I’m sure tackling your frustration was cathartic.
Writing it was super cathartic, and then turning in the final draft, I felt like I’d finally let something go after years of people telling me, “You’re only interesting because you’re Chinese American and you’re a token,” and, “The only reason why you have the audience you do is because you tick off a diversity checklist.” I know it’s all silly and irrational, but when you hear it often enough, you start wondering if it’s true. And in writing Yellowface, I was finally confronting that voice head on and trapping it on the page.

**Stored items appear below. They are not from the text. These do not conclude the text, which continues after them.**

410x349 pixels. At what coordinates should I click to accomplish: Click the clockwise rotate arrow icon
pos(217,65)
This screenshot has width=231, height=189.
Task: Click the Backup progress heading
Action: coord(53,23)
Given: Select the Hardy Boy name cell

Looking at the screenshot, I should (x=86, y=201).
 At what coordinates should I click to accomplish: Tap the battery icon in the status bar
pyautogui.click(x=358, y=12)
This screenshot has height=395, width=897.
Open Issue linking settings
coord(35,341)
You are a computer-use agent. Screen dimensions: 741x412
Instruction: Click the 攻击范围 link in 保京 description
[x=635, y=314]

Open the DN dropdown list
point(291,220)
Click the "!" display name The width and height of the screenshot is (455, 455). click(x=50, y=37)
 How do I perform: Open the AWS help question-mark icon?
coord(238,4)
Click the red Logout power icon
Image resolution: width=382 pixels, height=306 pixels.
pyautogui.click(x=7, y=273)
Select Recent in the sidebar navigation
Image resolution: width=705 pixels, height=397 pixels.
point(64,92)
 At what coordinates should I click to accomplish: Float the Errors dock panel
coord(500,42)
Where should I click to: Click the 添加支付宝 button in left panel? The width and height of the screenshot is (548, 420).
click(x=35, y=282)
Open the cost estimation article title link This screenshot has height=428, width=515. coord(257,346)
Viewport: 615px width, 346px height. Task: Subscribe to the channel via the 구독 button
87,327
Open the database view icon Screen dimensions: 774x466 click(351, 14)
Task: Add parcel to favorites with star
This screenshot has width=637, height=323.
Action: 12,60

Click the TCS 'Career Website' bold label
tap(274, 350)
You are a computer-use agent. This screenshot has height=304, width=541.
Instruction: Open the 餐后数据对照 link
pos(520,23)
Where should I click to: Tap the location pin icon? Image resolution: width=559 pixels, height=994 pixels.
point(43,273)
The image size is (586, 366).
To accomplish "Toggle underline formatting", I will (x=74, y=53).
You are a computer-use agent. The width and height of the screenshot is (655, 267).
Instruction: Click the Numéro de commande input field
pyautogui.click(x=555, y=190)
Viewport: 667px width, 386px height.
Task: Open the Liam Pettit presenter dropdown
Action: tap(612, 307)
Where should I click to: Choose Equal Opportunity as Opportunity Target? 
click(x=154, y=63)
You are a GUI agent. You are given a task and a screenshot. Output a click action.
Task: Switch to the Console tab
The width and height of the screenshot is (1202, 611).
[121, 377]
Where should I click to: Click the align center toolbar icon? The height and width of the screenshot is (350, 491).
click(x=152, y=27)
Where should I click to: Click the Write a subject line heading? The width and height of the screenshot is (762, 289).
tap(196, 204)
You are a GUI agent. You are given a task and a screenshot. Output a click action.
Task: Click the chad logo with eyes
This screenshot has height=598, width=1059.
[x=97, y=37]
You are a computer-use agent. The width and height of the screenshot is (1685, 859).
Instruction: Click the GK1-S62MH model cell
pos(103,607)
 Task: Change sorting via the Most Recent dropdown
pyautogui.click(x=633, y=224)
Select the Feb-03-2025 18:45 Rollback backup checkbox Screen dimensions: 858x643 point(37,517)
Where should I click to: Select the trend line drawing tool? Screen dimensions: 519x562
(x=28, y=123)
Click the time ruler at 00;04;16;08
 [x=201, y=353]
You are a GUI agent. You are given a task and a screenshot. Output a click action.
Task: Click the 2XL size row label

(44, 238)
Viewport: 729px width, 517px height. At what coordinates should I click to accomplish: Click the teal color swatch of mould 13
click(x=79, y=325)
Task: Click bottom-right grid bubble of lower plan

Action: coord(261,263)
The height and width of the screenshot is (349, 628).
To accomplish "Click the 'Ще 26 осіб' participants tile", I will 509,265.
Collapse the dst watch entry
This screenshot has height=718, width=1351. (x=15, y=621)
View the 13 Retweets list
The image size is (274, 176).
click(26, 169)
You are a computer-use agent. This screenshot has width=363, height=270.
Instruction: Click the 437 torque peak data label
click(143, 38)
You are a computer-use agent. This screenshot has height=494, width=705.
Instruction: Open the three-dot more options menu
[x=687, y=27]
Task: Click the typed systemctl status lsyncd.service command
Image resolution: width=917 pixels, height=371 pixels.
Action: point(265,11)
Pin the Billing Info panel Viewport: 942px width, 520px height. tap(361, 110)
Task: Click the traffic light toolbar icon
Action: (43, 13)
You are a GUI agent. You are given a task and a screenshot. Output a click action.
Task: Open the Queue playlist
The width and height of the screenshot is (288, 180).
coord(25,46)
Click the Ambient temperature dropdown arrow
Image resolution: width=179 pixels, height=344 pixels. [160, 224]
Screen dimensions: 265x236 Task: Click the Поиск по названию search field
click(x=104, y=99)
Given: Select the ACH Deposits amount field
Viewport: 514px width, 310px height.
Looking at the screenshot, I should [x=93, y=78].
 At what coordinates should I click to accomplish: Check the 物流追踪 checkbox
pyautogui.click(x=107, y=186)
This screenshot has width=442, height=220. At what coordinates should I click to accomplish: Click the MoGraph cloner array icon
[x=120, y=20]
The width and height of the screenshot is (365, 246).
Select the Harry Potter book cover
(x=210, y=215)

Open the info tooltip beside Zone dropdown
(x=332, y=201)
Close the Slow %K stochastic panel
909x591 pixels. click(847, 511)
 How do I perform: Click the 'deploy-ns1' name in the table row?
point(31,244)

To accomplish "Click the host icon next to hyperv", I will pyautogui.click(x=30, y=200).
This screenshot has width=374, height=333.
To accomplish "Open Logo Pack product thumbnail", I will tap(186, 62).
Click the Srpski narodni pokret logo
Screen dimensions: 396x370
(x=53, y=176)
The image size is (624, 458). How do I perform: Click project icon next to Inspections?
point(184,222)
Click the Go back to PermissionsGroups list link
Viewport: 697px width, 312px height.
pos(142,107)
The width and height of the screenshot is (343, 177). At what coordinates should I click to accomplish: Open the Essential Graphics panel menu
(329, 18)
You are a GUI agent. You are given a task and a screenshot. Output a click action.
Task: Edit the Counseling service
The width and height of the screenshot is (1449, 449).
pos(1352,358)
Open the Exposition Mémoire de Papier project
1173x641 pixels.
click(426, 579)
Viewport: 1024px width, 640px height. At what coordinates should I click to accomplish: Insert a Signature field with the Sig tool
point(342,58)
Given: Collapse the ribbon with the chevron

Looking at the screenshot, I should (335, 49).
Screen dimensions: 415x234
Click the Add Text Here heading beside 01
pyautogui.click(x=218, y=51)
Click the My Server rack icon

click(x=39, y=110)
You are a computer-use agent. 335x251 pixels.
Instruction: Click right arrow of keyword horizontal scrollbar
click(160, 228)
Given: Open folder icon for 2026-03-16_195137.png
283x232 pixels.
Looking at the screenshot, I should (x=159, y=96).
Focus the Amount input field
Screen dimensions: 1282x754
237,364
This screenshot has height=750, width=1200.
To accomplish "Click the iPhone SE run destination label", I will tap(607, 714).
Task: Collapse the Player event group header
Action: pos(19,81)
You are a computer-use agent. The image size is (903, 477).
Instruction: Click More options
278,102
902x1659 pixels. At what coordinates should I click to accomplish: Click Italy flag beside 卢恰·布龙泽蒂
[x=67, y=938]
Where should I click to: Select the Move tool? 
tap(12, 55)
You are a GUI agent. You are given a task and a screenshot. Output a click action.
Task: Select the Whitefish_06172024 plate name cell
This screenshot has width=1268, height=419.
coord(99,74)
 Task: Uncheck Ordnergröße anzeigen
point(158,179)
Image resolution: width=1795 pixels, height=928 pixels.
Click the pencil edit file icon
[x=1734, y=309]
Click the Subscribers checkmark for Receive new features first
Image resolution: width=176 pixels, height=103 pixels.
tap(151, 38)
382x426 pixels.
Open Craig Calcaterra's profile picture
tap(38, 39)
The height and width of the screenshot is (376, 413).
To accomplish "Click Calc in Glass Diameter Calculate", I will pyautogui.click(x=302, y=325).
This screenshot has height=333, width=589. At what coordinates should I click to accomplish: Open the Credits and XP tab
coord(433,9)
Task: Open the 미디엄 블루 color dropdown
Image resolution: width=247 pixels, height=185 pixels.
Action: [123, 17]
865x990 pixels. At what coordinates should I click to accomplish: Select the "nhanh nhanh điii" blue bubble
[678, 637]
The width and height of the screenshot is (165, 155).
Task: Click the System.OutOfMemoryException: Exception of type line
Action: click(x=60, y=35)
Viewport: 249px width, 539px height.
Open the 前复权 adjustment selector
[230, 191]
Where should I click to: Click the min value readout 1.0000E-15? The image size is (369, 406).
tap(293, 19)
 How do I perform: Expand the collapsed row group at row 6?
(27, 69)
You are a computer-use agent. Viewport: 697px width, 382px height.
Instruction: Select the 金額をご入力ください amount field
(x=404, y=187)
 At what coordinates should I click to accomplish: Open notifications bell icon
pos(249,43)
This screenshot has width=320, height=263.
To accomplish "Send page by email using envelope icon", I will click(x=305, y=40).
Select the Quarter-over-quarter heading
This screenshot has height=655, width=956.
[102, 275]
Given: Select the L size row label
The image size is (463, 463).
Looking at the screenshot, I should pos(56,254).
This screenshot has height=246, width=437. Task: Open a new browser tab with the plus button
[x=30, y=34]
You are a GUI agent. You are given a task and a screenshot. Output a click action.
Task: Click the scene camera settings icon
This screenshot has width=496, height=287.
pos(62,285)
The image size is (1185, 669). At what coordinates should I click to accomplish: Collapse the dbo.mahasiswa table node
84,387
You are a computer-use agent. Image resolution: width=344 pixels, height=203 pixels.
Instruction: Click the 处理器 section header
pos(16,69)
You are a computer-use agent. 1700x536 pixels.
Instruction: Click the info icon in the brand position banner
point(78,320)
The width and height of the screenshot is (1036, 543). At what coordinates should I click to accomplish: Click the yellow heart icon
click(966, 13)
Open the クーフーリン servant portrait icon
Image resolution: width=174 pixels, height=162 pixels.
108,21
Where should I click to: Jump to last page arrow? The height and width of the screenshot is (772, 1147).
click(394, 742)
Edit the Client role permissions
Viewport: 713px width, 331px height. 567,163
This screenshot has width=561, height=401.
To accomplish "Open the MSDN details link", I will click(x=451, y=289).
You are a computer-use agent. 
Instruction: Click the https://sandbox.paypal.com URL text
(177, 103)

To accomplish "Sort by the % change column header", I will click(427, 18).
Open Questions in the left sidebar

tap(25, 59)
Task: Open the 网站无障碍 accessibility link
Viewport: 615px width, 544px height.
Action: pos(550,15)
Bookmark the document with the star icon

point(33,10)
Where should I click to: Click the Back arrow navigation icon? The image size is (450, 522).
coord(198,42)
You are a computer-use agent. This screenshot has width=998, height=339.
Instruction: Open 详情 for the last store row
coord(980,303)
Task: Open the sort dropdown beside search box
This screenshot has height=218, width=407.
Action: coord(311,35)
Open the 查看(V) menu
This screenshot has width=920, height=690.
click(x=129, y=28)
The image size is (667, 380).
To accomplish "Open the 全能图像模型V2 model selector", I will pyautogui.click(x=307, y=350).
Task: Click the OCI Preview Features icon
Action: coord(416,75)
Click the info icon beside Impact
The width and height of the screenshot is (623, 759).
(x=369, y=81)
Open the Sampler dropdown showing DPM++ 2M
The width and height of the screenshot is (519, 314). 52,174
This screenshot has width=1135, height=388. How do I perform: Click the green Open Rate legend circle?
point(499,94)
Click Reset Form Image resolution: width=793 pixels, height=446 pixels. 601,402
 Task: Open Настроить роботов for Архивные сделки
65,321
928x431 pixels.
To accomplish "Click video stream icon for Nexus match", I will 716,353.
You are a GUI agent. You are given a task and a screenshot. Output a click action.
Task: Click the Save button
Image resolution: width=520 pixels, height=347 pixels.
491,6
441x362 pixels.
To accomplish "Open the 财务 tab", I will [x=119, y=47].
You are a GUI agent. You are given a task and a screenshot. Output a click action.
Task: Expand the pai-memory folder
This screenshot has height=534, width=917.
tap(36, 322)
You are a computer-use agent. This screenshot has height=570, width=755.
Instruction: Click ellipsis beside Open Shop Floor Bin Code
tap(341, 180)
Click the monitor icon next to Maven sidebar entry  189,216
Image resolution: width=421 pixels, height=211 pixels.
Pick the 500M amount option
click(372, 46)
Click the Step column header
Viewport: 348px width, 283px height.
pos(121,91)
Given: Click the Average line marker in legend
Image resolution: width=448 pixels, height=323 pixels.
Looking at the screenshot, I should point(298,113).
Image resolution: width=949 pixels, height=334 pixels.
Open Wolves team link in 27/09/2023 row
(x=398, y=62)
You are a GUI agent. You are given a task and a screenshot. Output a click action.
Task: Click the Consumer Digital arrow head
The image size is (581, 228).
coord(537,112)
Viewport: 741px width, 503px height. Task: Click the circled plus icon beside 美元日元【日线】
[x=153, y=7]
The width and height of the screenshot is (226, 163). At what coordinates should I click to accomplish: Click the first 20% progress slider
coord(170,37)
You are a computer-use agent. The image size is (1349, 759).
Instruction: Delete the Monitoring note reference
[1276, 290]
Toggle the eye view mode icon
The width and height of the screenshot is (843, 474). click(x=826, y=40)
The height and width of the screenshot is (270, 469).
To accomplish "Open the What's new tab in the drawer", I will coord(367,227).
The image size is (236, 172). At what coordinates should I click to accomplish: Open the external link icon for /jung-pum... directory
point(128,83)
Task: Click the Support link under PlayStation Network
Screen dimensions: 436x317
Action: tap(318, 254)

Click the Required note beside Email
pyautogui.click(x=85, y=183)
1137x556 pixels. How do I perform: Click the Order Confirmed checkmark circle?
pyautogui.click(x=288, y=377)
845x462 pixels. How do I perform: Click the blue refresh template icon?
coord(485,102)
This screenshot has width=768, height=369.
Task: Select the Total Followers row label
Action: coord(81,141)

You participated in the HarperCollins strike. Why was it important for you to be there, especially with workers picketing the people who publish your books?
I don’t know any authors who thought twice about supporting the strike. Or if I do, they’re not my friends. Because all the things that authors complain about — edits being late, not getting enough marketing attention, people not responding to their emails — that is reflective of a workplace where there are too few people working too many jobs, being assigned too many tasks, and not being paid a livable salary. So it’s obvious that if we want conditions for authors to be better, it starts structurally at the publishing house.

Writing one great book is hard enough, and you’ve written five. Do you ever feel pressure to live up to the success?
I would feel nervous if I was still writing the same fantasy series. And some of my favorite writers do this, so it’s not a knock on that career. But every new project has to be a creative challenge for me, and you have to become a different person in order to meet that. My life is going to be a series of transformations and experimenting with increasingly weird stuff. So rather than feeling restrained by my current body of work, I feel very emboldened to pursue the weird stuff I wouldn’t have dared attempt if I didn’t have, you know, these five novels as training wheels.

I might fall flat on my face, and it might not work. But that wouldn’t disappoint me, because then at least I tried something other than repeating previous successes. I think constantly about how to get back to that first moment of falling in love with the work. So the philosophy I’m taking with me is: Everything has to be new.